Document passage:
######
Horror Press

‘I Still Know What You Did Last Summer’: A Lesson in How to Watch a Stupid Movie

If you made a word cloud out of every review of 1998’s I Still Know What You Did Last Summer from across Rotten Tomatoes (7%), IMDb (4.7/10), Letterboxd (2.4/5), and Metacritic (21/100), it would basically spit out a blank sheet of paper with the word “STUPID” written across it in 182 point font and maybe a small “Jennifer Love Hewitt” somewhere in the corner.

I Know What Stupid Thing You Did Last Summer

To be fair, the film – the first sequel to the 1997 post-Scream slasher I Know What You Did Last Summer – comes by its reputation honestly. It follows Final Girl Julie James (Hewitt) and her new college friends (Brandy, Mekhi Phifer, some white guy) to an off-season resort in the Bahamas on a summer vacation that the girls won in a radio contest where they got the capital of Brazil incorrect (a fact that becomes a clue to the shady nature of the trip, but not until over an hour later).
######
(Records of locating words and elements)

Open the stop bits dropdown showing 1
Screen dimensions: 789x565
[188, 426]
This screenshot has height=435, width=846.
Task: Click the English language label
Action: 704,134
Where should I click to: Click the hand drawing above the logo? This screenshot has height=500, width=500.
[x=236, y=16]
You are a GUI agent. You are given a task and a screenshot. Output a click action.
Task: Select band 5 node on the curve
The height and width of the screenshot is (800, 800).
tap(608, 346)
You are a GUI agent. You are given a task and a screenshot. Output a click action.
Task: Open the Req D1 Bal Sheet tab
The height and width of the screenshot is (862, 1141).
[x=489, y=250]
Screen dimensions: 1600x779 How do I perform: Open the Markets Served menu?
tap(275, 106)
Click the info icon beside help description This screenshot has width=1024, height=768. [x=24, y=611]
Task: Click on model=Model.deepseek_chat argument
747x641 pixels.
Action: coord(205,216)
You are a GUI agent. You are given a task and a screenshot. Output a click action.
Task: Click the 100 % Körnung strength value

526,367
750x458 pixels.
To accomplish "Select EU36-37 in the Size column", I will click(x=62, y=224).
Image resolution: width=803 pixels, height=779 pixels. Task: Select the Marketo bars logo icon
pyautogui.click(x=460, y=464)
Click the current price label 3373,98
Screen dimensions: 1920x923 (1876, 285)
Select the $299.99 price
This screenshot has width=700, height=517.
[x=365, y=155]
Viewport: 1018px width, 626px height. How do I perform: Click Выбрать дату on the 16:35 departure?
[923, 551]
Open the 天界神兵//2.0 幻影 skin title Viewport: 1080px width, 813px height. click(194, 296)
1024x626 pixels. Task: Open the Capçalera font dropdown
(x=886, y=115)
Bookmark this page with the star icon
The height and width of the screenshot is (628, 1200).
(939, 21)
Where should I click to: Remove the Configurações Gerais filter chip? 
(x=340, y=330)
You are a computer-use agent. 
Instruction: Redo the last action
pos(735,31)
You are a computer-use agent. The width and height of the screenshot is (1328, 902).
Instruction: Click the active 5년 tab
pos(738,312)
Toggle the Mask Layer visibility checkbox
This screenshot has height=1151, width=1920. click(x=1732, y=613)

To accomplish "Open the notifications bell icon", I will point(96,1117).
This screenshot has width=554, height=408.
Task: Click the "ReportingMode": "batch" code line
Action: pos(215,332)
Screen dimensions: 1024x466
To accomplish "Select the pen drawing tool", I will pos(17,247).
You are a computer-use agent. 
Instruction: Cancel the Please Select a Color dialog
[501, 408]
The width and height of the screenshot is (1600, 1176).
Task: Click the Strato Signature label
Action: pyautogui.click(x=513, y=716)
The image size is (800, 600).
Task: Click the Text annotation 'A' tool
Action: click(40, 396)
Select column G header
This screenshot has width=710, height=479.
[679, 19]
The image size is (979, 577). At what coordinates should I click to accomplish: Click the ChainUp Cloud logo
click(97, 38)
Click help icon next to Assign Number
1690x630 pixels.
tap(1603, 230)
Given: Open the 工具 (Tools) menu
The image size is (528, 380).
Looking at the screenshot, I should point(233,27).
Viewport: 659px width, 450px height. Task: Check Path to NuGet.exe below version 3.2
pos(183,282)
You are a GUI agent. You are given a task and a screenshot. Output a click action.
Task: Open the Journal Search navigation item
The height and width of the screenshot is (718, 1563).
######
Task requirements:
#1 Quote the film review word for word, starting with "If you made" and going on through "in the corner.".
#2 Say whether each statement agrees with the film review, answering yes or no and quoting the words of the film review that decide it: (a) The film's Metacritic score is given as 21/100. (b) The vacation takes the friends to a resort in Hawaii. (c) The girls won the trip by correctly naming the capital of Brazil.
#3 Write what comes next in the film review, picking up after its last sentence.

Exercise answers:
#1
If you made a word cloud out of every review of 1998’s I Still Know What You Did Last Summer from across Rotten Tomatoes (7%), IMDb (4.7/10), Letterboxd (2.4/5), and Metacritic (21/100), it would basically spit out a blank sheet of paper with the word “STUPID” written across it in 182 point font and maybe a small “Jennifer Love Hewitt” somewhere in the corner.

#2
(a) Yes: "Metacritic (21/100)"
(b) No: "to an off-season resort in the Bahamas"
(c) No: "where they got the capital of Brazil incorrect"

#3
While Julie is busy being stalked by a hook-wielding killer for the second time in as many years, the film presents viewers with a fantasia on the theme of stupid. This includes a threat-via-karaoke-machine, the reveal that the guy who goes by the name “Benson” is (you guessed it) Ben’s son, and a very early performance from Jack Black in a bad wig (in the sense that he has locks and also they’re terrible).

Hell, the title’s not even correct. The event that the killer is getting revenge for actually happened two summers ago.

A Flawed Yet Fascinating Slasher Sequel

It’s a ridiculous movie. A poorly plotted rushed production that wastes the strong hook (if you’ll forgive the pun) of the original. And yet, if one sits back and lets the good times roll, I Still Know What You Did Last Summer has a lot to teach us about the right way to watch a stupid movie.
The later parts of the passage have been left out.